Take the “prologue,” something I have not read anyone comment upon. It is a clever but disturbing parody of the opening scene of 2001: A Space Odyssey. To me, very disturbing, because I am seeing it as the older version of a very young girl who got a Barbie doll probably at the age of eight and played with them, but also played with baby dolls.

Barbie was introduced by Mattel (also willing to be parodied in the film) by Ruth Handler (notice that is the name Barbie takes at the end of the film when she becomes human). Mrs. Handler used the Lili doll from Germany, but none of us knew the origin of Lili. She was a “sex doll” and a character in a racy cartoon series. https://www.washingtonpost.com/lifestyle/2023/05/25/barbie-trailer-creator-pornographic-origin-doll/

The opening sequence shows depressed little girls playing with doll babies with voice over by Helen Mirren about how they were just being acculturated into being mothers and were copying their own mothers in household drudgery. They look miserable—not something I remember.  Then the monolith of Barbie in its 1959 rendition—clad in the suggestive black and white bathing suit--appears against the elipsed sun, and they are changed into happy children who see new possibilities as they touch the shapely legs in their high heels. Like the apes in 2001 who take a major step of evolution when the monolith gives them “tools” (weapons, actually) to fight their oppressors, the little girls take a major step of evolution and now destroy—literally—their baby dolls, rather gruesomely.  They have taken control of their own destiny and it doesn’t include children.

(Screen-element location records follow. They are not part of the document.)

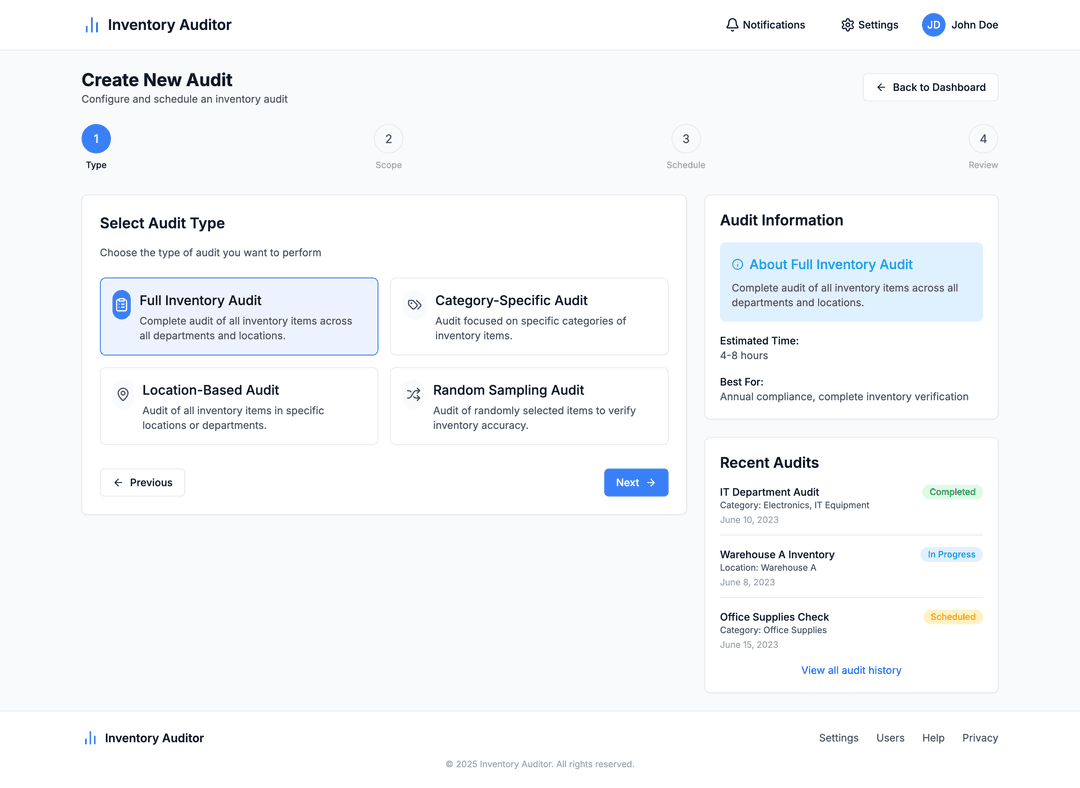
Task: Click the map pin icon for Location-Based Audit
Action: (123, 395)
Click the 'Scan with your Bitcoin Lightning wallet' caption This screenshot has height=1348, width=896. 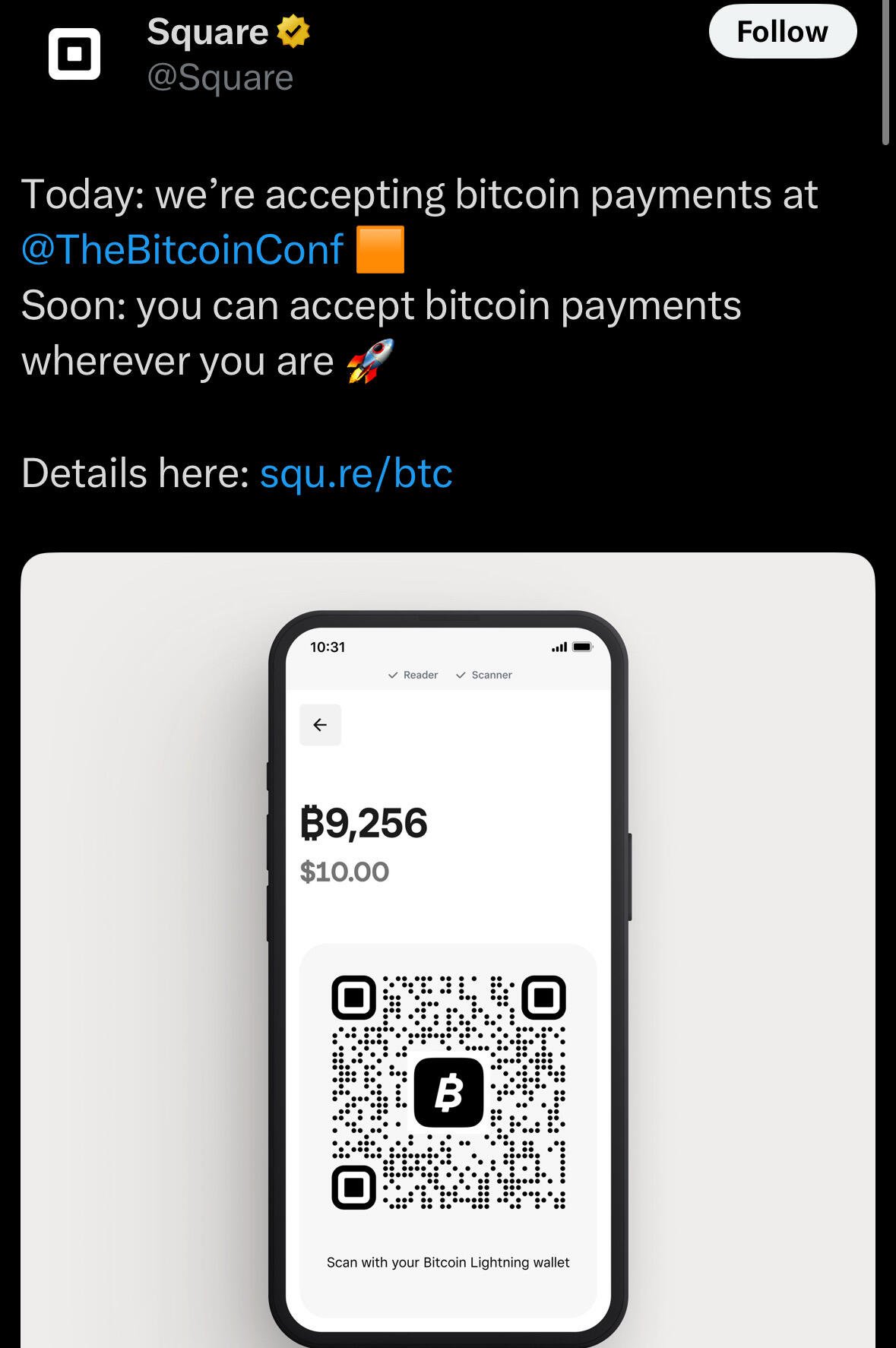point(448,1262)
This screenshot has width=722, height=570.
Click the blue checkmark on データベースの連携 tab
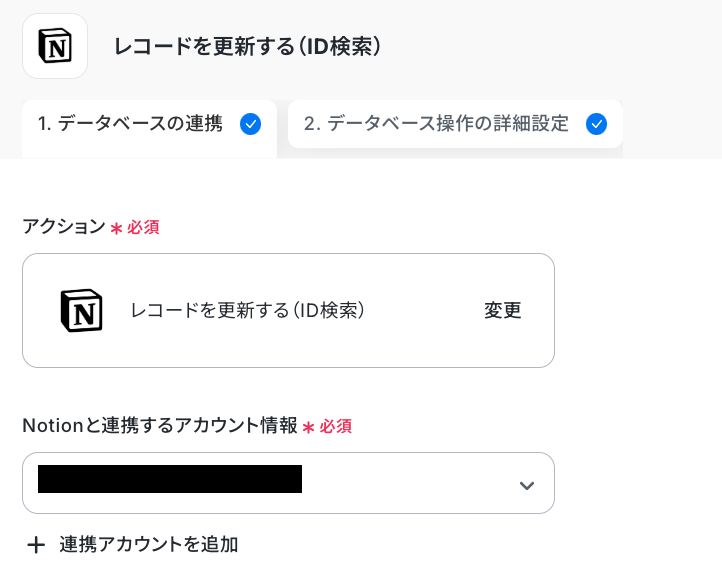click(x=250, y=124)
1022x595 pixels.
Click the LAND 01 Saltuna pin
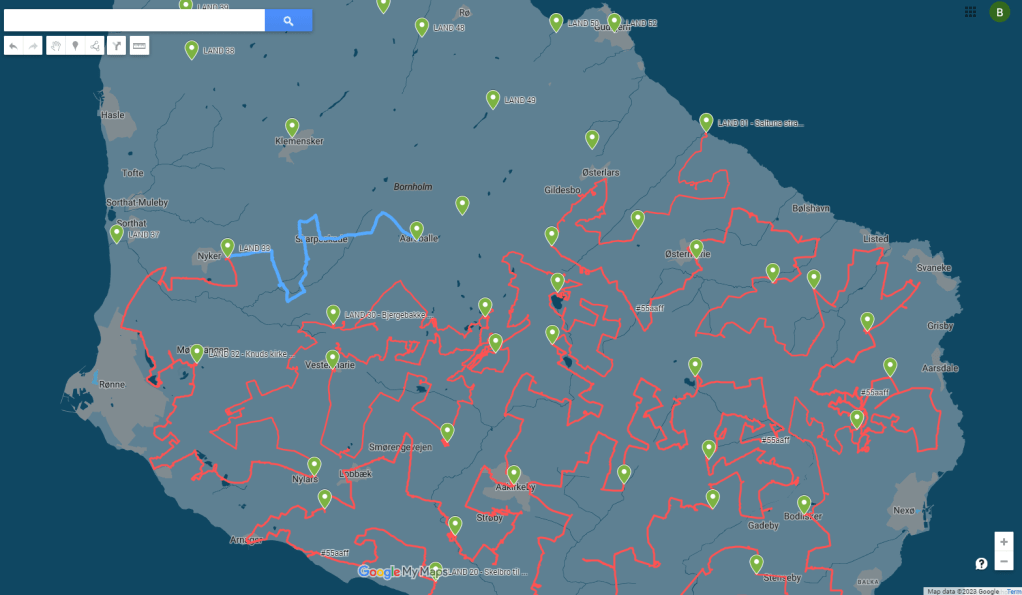[x=707, y=122]
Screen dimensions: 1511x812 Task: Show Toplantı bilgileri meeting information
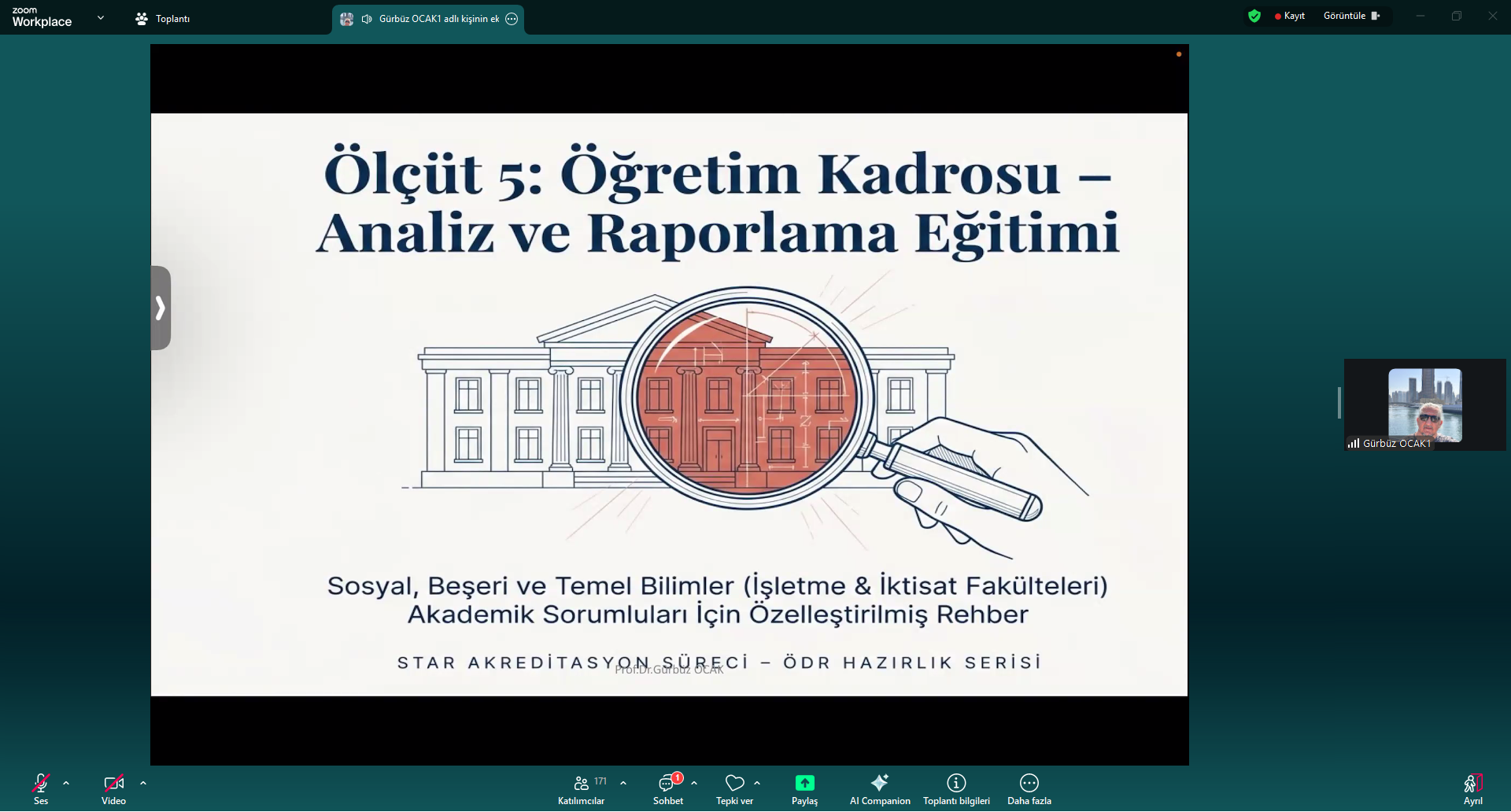point(956,788)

Parody? Of course, but historically significant in how it is portrayed? The little girls have rejected their female fertility and roles as mothers, is another reading. It’s my reading. They can destroy their dolls, just as they will soon have the right to destroy their offspring legally so they can pursue careers and sexual freedom, like Barbie, the offspring of Lili, can do.

I know that some of you are reading this and saying, “Good grief, that’s extreme, Barbara. It’s just a silly movie.” I don’t think so. The rest of the film is about just that—how Barbie is a role model for girls to pursue careers because Mattel created Barbies in all kinds of job gear, from astronauts to doctors to presidents. Well, not until after they made a fortune on Barbies whose main goal was fashion and accessories, and after a lot of criticism for the consumerism, which is also parodied in the film, and even more for modeling a bizarre body image. Barbie doesn’t marry; she’s the eternally happy career girl. She is the Julia of the Obama administration propaganda about how women need the government. 

 It’s not lost on me that the last line is Barbie going into a building happily and saying, “I’m here to see my gynecologist.” (Brilliant, again.) She’s about to be invaded by medical science.

So, while I am drawing a connection between the movie and pro-choice movement, and the Barbie doll and porn and consumerism and the overweening state, that doesn’t mean I don’t admire the movie. I just think it’s more subtle than even its fans realize.

This is to say nothing about the satire about “patriarchy,” America Ferrara’s speech with the perfect final line, “and somehow it is all our fault”—or, how poignant and true! And the jibes at consumerism, and how we need each other to be who we are as sexual beings and in every other way.  It may not explain it all, but it does give us a lot to discuss. I loved it and may do a podcast episode on it.  Barbie did change society, probably not for the better, but we cannot change the past.  We can only understand it.